Contact:  Prudence Adler (202-296-2296)

Greater Western Library Alliance

The Greater Western Library Alliance (GWLA) is a consortium of 31 research libraries in 16 states in the greater Midwest and Western U.S. GWLA members share common interests in scholarly communication, resource sharing and staff development projects. GWLA was a founding member of BioOne, an electronic scholarly publishing initiative launched in 2001.

Contact: Adrian Alexander (816-926-8765)

Medical Library Association

MLA is a nonprofit, educational organization with more than 4,500 health sciences information professional members worldwide. Founded in 1898, MLA provides lifelong educational opportunities, supports a knowledge base of health information research, and works with a global network of partners to promote the importance of quality information for improved health to the health care community and the public.

Contact:  Carla Funk (312-419-9094 x.14)

SPARC (Scholarly Publishing & Academic Resources Coalition)

SPARC, the Scholarly Publishing and Academic Resource Coalition, is an international alliance of academic and research libraries and organizations working to correct imbalances in the scholarly publishing system. Developed by ARL, SPARC has over 200 member institutions and affiliates in North America and closely collaborates with SPARC Europe, which represents more than 70 additional institutions in Europe.
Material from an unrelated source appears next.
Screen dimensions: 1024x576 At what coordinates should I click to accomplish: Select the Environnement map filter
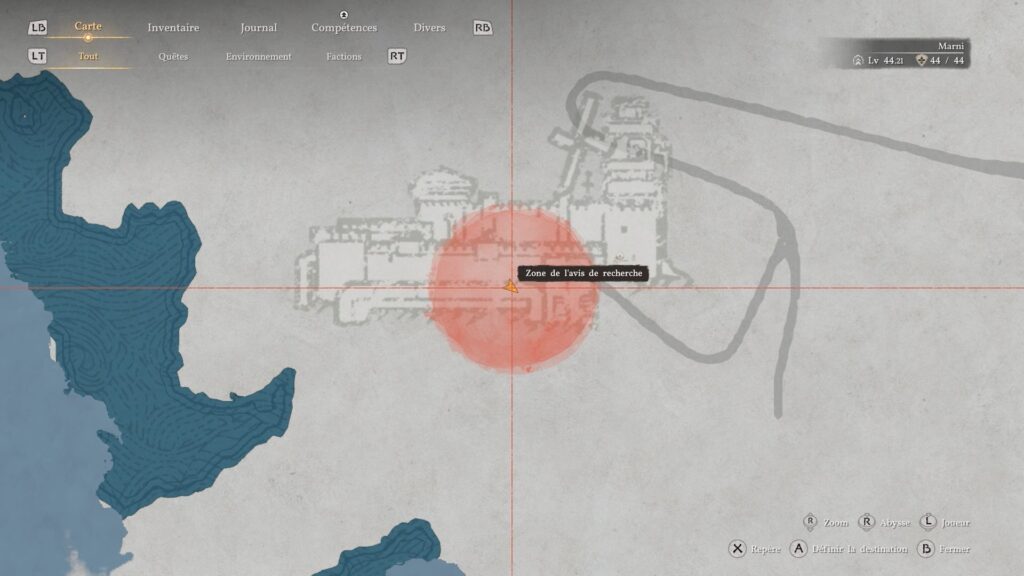pos(258,57)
SPARC's strategies and activities support open access and capitalize on the networked environment to disseminate research more broadly.

Contact: Jennifer Heffelfinger (202-296-2296)

The Special Libraries Association

SLA is a nonprofit global organization for innovative information professionals and their strategic partners.  SLA serves more than 12,000 members in 83 countries in the information profession, including corporate, academic and government information specialists.  SLA promotes and strengthens its members through learning, advocacy and networking initiatives.